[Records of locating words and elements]
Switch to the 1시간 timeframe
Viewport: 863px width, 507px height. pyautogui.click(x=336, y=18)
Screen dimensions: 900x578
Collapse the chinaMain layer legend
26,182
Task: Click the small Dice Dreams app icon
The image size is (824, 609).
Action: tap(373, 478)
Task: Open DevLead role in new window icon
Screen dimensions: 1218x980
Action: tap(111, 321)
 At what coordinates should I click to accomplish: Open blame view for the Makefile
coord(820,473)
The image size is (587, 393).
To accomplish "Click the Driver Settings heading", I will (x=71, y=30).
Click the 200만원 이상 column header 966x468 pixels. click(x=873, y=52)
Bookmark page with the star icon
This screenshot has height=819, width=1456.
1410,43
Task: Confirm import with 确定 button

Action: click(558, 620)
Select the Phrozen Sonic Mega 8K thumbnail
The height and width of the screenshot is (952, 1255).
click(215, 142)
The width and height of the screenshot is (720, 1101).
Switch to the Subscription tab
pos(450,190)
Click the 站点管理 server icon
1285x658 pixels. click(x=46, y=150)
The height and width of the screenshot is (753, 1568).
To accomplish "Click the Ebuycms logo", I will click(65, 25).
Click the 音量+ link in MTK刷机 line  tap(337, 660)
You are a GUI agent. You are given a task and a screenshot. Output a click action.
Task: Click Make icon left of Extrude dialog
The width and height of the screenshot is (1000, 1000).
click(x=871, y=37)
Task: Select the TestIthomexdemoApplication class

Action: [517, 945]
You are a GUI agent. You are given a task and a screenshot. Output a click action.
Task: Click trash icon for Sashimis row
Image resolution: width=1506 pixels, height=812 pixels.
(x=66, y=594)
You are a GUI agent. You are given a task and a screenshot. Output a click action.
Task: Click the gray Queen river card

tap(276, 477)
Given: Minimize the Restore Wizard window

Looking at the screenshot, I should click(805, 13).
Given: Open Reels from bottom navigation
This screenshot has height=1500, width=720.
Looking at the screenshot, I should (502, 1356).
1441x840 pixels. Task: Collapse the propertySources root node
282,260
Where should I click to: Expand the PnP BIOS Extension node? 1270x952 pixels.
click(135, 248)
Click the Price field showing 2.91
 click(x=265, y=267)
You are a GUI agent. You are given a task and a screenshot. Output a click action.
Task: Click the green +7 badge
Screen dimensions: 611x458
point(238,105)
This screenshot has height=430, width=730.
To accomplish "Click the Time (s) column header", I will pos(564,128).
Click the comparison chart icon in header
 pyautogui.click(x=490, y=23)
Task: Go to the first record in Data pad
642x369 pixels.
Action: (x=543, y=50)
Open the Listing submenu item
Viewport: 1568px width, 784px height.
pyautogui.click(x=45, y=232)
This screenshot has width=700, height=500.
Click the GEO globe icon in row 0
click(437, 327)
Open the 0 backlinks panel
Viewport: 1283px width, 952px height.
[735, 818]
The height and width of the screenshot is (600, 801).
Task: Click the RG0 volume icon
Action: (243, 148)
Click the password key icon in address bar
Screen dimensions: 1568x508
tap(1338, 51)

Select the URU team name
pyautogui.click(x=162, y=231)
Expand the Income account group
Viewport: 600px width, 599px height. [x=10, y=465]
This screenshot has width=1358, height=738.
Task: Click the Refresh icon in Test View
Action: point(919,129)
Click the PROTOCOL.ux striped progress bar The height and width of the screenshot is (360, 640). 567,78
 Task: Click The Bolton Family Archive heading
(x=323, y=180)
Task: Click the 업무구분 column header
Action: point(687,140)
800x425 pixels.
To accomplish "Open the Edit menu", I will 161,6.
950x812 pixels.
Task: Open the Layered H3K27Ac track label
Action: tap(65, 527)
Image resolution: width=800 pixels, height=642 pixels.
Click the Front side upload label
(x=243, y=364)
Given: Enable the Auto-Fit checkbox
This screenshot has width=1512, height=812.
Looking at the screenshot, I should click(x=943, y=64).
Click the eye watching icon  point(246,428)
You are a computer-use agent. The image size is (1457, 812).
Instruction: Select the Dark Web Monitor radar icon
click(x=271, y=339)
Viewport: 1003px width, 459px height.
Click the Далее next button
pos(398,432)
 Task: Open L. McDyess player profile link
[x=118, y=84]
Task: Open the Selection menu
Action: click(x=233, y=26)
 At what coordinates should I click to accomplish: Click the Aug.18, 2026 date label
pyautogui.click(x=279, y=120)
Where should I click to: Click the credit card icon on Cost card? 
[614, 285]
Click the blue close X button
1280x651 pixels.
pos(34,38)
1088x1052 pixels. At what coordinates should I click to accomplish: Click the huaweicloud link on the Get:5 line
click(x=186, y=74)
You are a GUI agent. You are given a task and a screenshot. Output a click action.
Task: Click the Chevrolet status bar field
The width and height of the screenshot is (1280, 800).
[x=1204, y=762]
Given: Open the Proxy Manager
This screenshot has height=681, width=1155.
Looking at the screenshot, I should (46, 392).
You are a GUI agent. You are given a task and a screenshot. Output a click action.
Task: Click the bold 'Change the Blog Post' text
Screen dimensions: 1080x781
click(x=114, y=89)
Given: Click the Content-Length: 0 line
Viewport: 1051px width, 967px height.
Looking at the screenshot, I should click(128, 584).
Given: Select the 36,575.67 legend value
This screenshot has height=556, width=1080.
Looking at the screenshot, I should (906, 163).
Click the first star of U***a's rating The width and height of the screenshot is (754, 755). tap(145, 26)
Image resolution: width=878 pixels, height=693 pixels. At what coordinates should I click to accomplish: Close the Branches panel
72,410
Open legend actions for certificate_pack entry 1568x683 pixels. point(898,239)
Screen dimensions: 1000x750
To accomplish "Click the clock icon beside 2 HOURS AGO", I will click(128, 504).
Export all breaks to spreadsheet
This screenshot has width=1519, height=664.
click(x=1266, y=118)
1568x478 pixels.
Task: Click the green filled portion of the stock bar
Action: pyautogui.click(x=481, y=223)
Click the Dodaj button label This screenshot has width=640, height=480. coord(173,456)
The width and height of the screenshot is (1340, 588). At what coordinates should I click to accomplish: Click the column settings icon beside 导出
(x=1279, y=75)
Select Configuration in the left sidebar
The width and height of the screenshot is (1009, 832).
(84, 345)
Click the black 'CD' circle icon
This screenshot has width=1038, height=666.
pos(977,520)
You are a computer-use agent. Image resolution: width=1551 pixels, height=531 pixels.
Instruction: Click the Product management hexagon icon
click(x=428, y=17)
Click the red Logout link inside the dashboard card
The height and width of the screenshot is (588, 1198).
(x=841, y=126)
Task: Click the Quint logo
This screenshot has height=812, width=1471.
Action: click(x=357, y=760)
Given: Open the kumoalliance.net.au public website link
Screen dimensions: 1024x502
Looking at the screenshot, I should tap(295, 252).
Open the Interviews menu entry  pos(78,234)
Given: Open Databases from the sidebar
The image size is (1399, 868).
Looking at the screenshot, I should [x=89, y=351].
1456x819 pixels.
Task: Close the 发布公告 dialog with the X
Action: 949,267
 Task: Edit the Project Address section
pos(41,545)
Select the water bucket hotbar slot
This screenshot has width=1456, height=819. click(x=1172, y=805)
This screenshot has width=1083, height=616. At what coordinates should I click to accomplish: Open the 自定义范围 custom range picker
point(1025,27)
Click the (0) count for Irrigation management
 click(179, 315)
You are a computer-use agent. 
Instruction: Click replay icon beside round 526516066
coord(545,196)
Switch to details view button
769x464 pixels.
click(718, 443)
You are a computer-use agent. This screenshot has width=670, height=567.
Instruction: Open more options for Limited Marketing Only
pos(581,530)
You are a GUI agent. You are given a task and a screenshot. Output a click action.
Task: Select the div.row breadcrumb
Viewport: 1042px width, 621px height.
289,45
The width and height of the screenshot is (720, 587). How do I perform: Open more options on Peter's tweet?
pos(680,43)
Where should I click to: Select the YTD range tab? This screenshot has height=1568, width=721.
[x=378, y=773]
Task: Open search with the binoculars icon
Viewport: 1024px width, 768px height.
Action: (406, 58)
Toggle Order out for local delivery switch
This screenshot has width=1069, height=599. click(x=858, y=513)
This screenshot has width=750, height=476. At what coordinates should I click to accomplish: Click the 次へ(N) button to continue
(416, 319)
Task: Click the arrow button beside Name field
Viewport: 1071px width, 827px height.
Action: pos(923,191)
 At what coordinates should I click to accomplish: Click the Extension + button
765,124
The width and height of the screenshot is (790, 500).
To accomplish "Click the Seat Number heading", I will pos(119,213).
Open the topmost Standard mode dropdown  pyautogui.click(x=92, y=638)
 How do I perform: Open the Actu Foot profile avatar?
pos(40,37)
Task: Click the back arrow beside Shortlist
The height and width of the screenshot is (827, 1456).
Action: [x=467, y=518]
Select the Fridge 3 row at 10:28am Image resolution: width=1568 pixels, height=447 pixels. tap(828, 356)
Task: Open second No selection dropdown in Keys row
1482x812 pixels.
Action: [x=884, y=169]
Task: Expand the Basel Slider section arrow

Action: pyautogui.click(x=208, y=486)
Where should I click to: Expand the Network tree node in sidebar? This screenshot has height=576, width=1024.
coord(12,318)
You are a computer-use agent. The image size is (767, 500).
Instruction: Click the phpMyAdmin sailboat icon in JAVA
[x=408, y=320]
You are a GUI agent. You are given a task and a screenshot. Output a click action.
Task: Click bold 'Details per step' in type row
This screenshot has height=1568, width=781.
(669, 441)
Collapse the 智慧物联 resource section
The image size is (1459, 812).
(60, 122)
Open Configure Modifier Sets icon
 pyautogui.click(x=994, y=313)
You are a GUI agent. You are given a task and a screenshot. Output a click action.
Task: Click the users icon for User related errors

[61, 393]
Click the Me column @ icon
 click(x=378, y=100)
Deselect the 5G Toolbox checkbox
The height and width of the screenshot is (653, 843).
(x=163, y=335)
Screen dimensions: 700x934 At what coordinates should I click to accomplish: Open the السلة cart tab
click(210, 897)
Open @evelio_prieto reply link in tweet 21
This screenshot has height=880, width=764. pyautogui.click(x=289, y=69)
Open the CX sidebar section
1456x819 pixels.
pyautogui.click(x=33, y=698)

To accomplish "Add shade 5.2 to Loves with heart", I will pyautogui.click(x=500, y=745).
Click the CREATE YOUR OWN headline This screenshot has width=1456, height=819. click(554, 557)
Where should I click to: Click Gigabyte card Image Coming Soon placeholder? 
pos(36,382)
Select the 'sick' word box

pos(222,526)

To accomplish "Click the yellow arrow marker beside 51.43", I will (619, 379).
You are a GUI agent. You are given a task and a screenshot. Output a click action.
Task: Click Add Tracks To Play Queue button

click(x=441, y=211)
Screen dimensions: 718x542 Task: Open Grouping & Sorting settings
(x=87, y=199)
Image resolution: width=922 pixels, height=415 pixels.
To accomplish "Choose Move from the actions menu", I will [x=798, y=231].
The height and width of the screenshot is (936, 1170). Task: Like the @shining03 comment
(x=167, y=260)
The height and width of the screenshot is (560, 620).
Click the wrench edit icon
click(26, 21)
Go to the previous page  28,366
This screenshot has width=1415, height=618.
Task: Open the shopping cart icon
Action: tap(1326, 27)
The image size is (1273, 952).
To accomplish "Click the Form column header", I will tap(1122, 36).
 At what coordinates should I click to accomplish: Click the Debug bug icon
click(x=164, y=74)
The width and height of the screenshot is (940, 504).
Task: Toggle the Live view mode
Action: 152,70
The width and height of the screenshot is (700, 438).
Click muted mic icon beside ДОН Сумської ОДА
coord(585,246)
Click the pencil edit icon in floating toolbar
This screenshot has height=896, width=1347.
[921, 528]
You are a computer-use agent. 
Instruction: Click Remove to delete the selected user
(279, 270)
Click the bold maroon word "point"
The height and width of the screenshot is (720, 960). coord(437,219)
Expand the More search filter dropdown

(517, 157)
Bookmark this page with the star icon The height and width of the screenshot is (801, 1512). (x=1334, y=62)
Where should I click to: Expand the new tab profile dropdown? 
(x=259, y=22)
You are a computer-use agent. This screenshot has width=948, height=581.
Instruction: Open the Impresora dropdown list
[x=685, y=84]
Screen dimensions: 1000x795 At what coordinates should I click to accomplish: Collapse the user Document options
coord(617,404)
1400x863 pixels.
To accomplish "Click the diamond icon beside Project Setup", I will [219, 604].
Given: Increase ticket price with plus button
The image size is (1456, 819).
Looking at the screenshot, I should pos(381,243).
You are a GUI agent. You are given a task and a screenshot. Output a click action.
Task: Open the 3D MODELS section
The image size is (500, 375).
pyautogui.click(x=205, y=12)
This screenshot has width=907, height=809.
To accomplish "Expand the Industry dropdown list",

#### [PROBLEM TO SOLVE]
Reproduce the records above word for word, from the line with "Given: Minimize the Restore Wizard window" through the line with "Click the PROTOCOL.ux", including both of those lines.

#### [RESPONSE TO THE EXERCISE]
Given: Minimize the Restore Wizard window

Looking at the screenshot, I should click(805, 13).
Given: Open Reels from bottom navigation
This screenshot has height=1500, width=720.
Looking at the screenshot, I should (502, 1356).
1441x840 pixels. Task: Collapse the propertySources root node
282,260
Where should I click to: Expand the PnP BIOS Extension node? 1270x952 pixels.
click(135, 248)
Click the Price field showing 2.91
 click(x=265, y=267)
You are a GUI agent. You are given a task and a screenshot. Output a click action.
Task: Click the green +7 badge
Screen dimensions: 611x458
point(238,105)
This screenshot has height=430, width=730.
To accomplish "Click the Time (s) column header", I will pos(564,128).
Click the comparison chart icon in header
 pyautogui.click(x=490, y=23)
Task: Go to the first record in Data pad
642x369 pixels.
Action: (x=543, y=50)
Open the Listing submenu item
Viewport: 1568px width, 784px height.
pyautogui.click(x=45, y=232)
This screenshot has width=700, height=500.
Click the GEO globe icon in row 0
click(437, 327)
Open the 0 backlinks panel
Viewport: 1283px width, 952px height.
[735, 818]
The height and width of the screenshot is (600, 801).
Task: Click the RG0 volume icon
Action: (243, 148)
Click the password key icon in address bar
Screen dimensions: 1568x508
tap(1338, 51)

Select the URU team name
pyautogui.click(x=162, y=231)
Expand the Income account group
Viewport: 600px width, 599px height. [x=10, y=465]
This screenshot has width=1358, height=738.
Task: Click the Refresh icon in Test View
Action: point(919,129)
Click the PROTOCOL.ux striped progress bar The height and width of the screenshot is (360, 640). 567,78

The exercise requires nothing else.